The faked Iraqi prisoner photos would suggest that the Daily Mirror and military history go together like ice cream and gravy, but a report in today's edition is worth reflecting on.
The Mirror asked 1,000 under 25s across the country what they knew about D-Day and the results were astonishing. Seventy three per cent did not know what it was, when it happened, or who was involved.
The collective knowledge of those interviewed would indicate that D-Day was in Japan in 1962 when Germany had a king. And as one 16-year old put it: "It's not important though, is it. It's past so there is no need to keep remembering it."
If you added together the IQs of those surveyed, all obviously Mirror readers, you wouldn't have enough intelligence to make a half-wit, but I still find the results depressing.
We are talking about a war that ended less than sixty years ago. A war in which an estimated 48 million civilians and military personnel lost their lives.

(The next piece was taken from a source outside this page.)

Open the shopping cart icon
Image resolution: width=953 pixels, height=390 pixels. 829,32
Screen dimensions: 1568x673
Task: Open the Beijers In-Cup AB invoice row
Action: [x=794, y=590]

And yet this decisive battle on the beaches of Normandy, which heralded the end of Hitler's dream, is already being forgotten.
The Allies suffered more than 4,000 D-Day casualties, most of whom were younger than those surveyed by the Daily Mirror.
I suggest we point all the country's under 25s in the direction of Google and tell them to enter 'D-Day'. This should return approximately 1,810,000 results which might help them fill in the gaps in their knowledge. Leave them unsupervised, of course, and they are more likely to enter 'Britney Spears' which will return around 4,340,000 results, which perhaps explains everything.